§ Exercise aim: Copy out every one of the rows below word for word, changing nothing.

§ Data for the task:
◇ ◇ ◇
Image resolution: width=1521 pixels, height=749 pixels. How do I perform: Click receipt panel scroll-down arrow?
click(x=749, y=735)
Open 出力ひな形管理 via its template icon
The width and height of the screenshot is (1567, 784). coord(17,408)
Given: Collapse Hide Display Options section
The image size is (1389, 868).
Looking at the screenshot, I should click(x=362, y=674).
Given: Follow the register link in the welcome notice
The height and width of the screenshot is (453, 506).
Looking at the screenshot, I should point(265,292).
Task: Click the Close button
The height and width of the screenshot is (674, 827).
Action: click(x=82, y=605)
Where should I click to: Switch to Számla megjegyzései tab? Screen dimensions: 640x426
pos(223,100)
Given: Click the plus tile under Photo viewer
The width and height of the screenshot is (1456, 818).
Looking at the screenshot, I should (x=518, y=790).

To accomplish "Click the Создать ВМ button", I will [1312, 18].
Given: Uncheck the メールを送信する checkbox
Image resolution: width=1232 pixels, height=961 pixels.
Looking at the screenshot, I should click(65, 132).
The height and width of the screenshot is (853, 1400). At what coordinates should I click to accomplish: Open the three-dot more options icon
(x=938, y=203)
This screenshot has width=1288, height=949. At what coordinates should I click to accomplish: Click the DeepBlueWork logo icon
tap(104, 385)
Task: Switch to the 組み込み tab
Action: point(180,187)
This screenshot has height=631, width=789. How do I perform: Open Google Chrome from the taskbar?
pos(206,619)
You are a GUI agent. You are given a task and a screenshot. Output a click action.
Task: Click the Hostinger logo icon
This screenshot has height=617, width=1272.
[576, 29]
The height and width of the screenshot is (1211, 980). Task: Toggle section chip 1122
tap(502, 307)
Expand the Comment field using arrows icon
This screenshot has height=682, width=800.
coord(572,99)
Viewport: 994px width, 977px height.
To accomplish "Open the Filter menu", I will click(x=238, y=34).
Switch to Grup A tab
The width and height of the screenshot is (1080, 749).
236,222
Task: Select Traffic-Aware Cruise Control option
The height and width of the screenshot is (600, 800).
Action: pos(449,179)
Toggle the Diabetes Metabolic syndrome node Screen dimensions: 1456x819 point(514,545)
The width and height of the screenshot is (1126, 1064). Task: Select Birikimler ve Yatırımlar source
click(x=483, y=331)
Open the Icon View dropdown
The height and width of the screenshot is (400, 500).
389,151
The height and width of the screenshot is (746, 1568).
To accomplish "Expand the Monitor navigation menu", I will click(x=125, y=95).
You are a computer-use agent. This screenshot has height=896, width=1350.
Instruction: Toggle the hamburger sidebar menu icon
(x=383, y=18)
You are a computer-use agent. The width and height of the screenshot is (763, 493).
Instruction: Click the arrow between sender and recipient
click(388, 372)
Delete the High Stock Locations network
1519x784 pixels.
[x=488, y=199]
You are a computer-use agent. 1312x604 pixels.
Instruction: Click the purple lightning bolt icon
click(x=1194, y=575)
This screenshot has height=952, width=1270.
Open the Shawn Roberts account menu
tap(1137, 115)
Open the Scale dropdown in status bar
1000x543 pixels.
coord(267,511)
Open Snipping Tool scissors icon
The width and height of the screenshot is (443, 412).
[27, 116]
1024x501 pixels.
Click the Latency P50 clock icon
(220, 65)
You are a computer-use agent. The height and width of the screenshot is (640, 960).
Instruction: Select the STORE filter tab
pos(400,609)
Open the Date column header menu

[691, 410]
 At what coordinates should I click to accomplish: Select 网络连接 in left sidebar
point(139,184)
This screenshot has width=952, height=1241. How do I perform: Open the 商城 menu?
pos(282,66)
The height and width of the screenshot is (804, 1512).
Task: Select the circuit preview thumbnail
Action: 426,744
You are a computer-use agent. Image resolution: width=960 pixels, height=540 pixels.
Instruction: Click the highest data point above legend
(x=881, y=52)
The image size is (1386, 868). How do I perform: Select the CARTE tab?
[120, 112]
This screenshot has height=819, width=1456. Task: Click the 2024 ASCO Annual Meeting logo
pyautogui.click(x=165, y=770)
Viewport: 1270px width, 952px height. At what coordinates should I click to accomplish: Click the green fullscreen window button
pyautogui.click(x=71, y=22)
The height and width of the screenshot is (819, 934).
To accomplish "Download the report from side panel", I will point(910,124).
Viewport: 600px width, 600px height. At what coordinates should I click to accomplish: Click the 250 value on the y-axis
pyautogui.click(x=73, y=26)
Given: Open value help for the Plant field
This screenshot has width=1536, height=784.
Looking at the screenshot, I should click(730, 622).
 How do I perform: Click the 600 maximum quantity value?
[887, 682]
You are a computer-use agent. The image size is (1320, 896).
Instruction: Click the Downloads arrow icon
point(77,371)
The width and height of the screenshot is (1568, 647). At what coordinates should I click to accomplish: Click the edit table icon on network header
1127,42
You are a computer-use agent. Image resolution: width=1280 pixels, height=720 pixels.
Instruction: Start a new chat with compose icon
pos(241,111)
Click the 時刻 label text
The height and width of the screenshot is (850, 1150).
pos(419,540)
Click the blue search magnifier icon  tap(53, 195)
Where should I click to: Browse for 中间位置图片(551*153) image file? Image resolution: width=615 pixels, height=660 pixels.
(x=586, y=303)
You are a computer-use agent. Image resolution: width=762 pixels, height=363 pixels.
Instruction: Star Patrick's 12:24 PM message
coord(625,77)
◇ ◇ ◇
§ Problem solution:
Image resolution: width=1521 pixels, height=749 pixels. How do I perform: Click receipt panel scroll-down arrow?
click(x=749, y=735)
Open 出力ひな形管理 via its template icon
The width and height of the screenshot is (1567, 784). coord(17,408)
Given: Collapse Hide Display Options section
The image size is (1389, 868).
Looking at the screenshot, I should click(x=362, y=674).
Given: Follow the register link in the welcome notice
The height and width of the screenshot is (453, 506).
Looking at the screenshot, I should point(265,292).
Task: Click the Close button
The height and width of the screenshot is (674, 827).
Action: click(x=82, y=605)
Where should I click to: Switch to Számla megjegyzései tab? Screen dimensions: 640x426
pos(223,100)
Given: Click the plus tile under Photo viewer
The width and height of the screenshot is (1456, 818).
Looking at the screenshot, I should (x=518, y=790).

To accomplish "Click the Создать ВМ button", I will [1312, 18].
Given: Uncheck the メールを送信する checkbox
Image resolution: width=1232 pixels, height=961 pixels.
Looking at the screenshot, I should click(65, 132).
The height and width of the screenshot is (853, 1400). At what coordinates should I click to accomplish: Open the three-dot more options icon
(x=938, y=203)
This screenshot has width=1288, height=949. At what coordinates should I click to accomplish: Click the DeepBlueWork logo icon
tap(104, 385)
Task: Switch to the 組み込み tab
Action: point(180,187)
This screenshot has height=631, width=789. How do I perform: Open Google Chrome from the taskbar?
pos(206,619)
You are a GUI agent. You are given a task and a screenshot. Output a click action.
Task: Click the Hostinger logo icon
This screenshot has height=617, width=1272.
[576, 29]
The height and width of the screenshot is (1211, 980). Task: Toggle section chip 1122
tap(502, 307)
Expand the Comment field using arrows icon
This screenshot has height=682, width=800.
coord(572,99)
Viewport: 994px width, 977px height.
To accomplish "Open the Filter menu", I will click(x=238, y=34).
Switch to Grup A tab
The width and height of the screenshot is (1080, 749).
236,222
Task: Select Traffic-Aware Cruise Control option
The height and width of the screenshot is (600, 800).
Action: pos(449,179)
Toggle the Diabetes Metabolic syndrome node Screen dimensions: 1456x819 point(514,545)
The width and height of the screenshot is (1126, 1064). Task: Select Birikimler ve Yatırımlar source
click(x=483, y=331)
Open the Icon View dropdown
The height and width of the screenshot is (400, 500).
389,151
The height and width of the screenshot is (746, 1568).
To accomplish "Expand the Monitor navigation menu", I will click(x=125, y=95).
You are a computer-use agent. This screenshot has height=896, width=1350.
Instruction: Toggle the hamburger sidebar menu icon
(x=383, y=18)
You are a computer-use agent. The width and height of the screenshot is (763, 493).
Instruction: Click the arrow between sender and recipient
click(388, 372)
Delete the High Stock Locations network
1519x784 pixels.
[x=488, y=199]
You are a computer-use agent. 1312x604 pixels.
Instruction: Click the purple lightning bolt icon
click(x=1194, y=575)
This screenshot has height=952, width=1270.
Open the Shawn Roberts account menu
tap(1137, 115)
Open the Scale dropdown in status bar
1000x543 pixels.
coord(267,511)
Open Snipping Tool scissors icon
The width and height of the screenshot is (443, 412).
[27, 116]
1024x501 pixels.
Click the Latency P50 clock icon
(220, 65)
You are a computer-use agent. The height and width of the screenshot is (640, 960).
Instruction: Select the STORE filter tab
pos(400,609)
Open the Date column header menu

[691, 410]
 At what coordinates should I click to accomplish: Select 网络连接 in left sidebar
point(139,184)
This screenshot has width=952, height=1241. How do I perform: Open the 商城 menu?
pos(282,66)
The height and width of the screenshot is (804, 1512).
Task: Select the circuit preview thumbnail
Action: 426,744
You are a computer-use agent. Image resolution: width=960 pixels, height=540 pixels.
Instruction: Click the highest data point above legend
(x=881, y=52)
The image size is (1386, 868). How do I perform: Select the CARTE tab?
[120, 112]
This screenshot has height=819, width=1456. Task: Click the 2024 ASCO Annual Meeting logo
pyautogui.click(x=165, y=770)
Viewport: 1270px width, 952px height. At what coordinates should I click to accomplish: Click the green fullscreen window button
pyautogui.click(x=71, y=22)
The height and width of the screenshot is (819, 934).
To accomplish "Download the report from side panel", I will point(910,124).
Viewport: 600px width, 600px height. At what coordinates should I click to accomplish: Click the 250 value on the y-axis
pyautogui.click(x=73, y=26)
Given: Open value help for the Plant field
This screenshot has width=1536, height=784.
Looking at the screenshot, I should click(730, 622).
 How do I perform: Click the 600 maximum quantity value?
[887, 682]
You are a computer-use agent. The image size is (1320, 896).
Instruction: Click the Downloads arrow icon
point(77,371)
The width and height of the screenshot is (1568, 647). At what coordinates should I click to accomplish: Click the edit table icon on network header
1127,42
You are a computer-use agent. Image resolution: width=1280 pixels, height=720 pixels.
Instruction: Start a new chat with compose icon
pos(241,111)
Click the 時刻 label text
The height and width of the screenshot is (850, 1150).
pos(419,540)
Click the blue search magnifier icon  tap(53, 195)
Where should I click to: Browse for 中间位置图片(551*153) image file? Image resolution: width=615 pixels, height=660 pixels.
(x=586, y=303)
You are a computer-use agent. Image resolution: width=762 pixels, height=363 pixels.
Instruction: Star Patrick's 12:24 PM message
coord(625,77)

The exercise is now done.